Posted by wendy b. on June 11, 2002, at 1:33:10

In reply to Re: drugs and manic switches, posted by judy1 on June 10, 2002, at 14:33:22

> So in a case like Wendy's, for example, when she was on Zoloft for awhile and was then diagnosed with
> bipolar? In your opinion, does that mean Zoloft had a manic switch, and maybe it was caused by the drug? I
> really thought it was hereditary and that you sort of had it all your life--it didn't just show up one day. (That's only
> because the folks I know who had it had parents with it.)
>
> I totally agree with you that there is a genetic base, (and I don't know Wendy's history, sorry). When I first entered the STEP-BD program, that was one of the first questions asked- any parents/siblings diagnosed bipolar? So, yes, if one is genetically predisposed and is triggered by a med then you can be pretty certain that person has bipolar disorder. But, until that person has a hypomanic or manic episode without a medication trigger (prednisone is another big culprit in triggering mania), they CANNOT be officially diagnosed with bipolar disorder. So if that was my story, I would not take mood stabilizers or anti-psychotics in anticipation of another episode. I would prefer to be spared all those nasty side-effects and what about decisions like having a child or even the stigma of such a label? Sorry for going on.... Take care, Judy
> P.S. Usually when there is a manic reaction to an AD it happens in the first few days (if there is no mood stabilizer in place). For example, I took 20 mg of prozac for 2 days then spent the next week in a psych ward trying to get a psychotic manic episode stabilized)


Hi there,

Since my case is being spoken about, and it crosses over with Judy's post on Social re: the seeming over-diagnosis of BP disorder in the last decade or so, thought I'd just explain a little more about my history and diagnosis.

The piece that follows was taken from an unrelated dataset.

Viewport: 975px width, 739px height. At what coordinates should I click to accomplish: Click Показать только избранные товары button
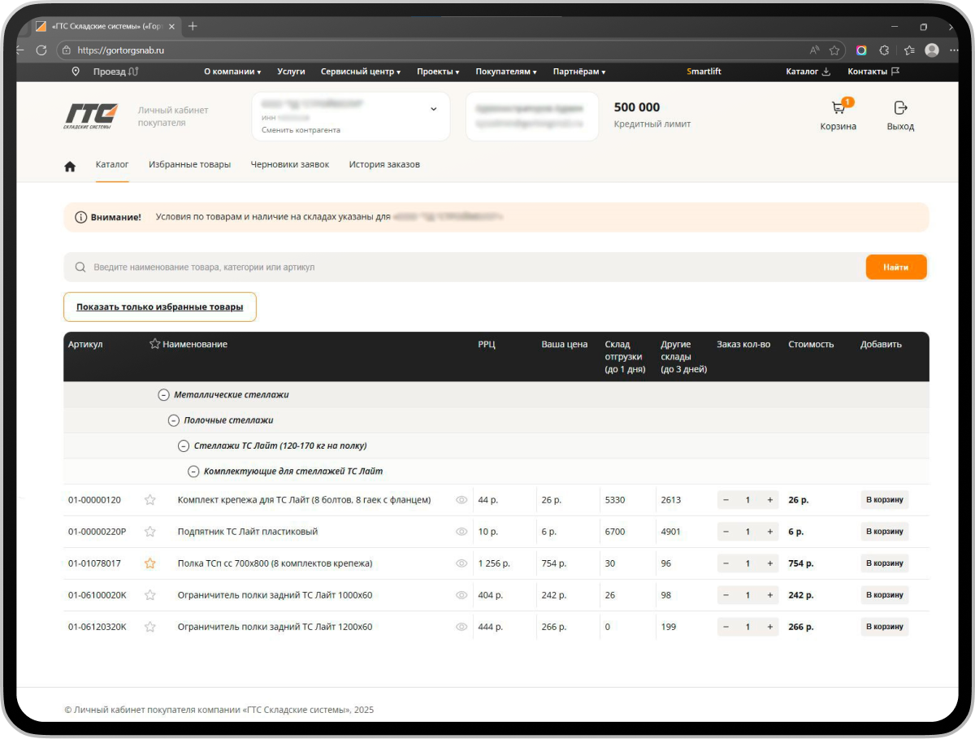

I was never dx'd for a mood disorder when I was prescribed Zoloft by my GYN. He prescribed it for my irritability and anger, which were causing major problems in my home and work lives. We had tried various OCs and progestin suppositories (which I couldn't stand!), and those treatments didn't work.

As I mentioned in another post on this thread, the Zoloft lifted some of the daily anxiety I had experienced since childhood, but hadn't known was there because I had never remembered anything else EXCEPT the fact that the ground was always moving under my feet, as it were, and that security was a thing for other people, mostly princesses and movie queens, but not me. (Beardy, I know my grammar sucks at this point, but I will continue anyway...) So the Zoloft was enlightening in that way. It didn't instigate a manic or hypomanic incident for several years. It's possible that in about the 3rd year, I may have pushed over the tolerance level, because I became hypomanic at a dose of 200 mg a day. I had increased the dose with my GYN's approval, since I felt the Zoloft wasn't doing anything for me anymore. I was going through an awful time at work, and was referred to the present pdoc, who took the full history. She dx'd the bipolar based on my history more than anything else, such as the reaction to the Zoloft (although she did take me off it right away), and a father bipolar with comorbid alcoholism, mother with depression. I have responded well to Neurontin as the mood-stabilizer, and Wellbutrin as the AD, a combination unlikely to push me into hypomania. Though there are times (such as now) when I feel the hypomania creeping in, as long as I am diligent with the Neurontin, I am ok.

My tendency is to the lower end of the bipolar sin wave, i.e. depression. I can get hypomanic, but my biggest swings have tended to be downward ones, you know, periods of crying every night at bedtime, waking up crying, etc.

Don't know if that clarified anything, Beardy, but that's it in a nutshell.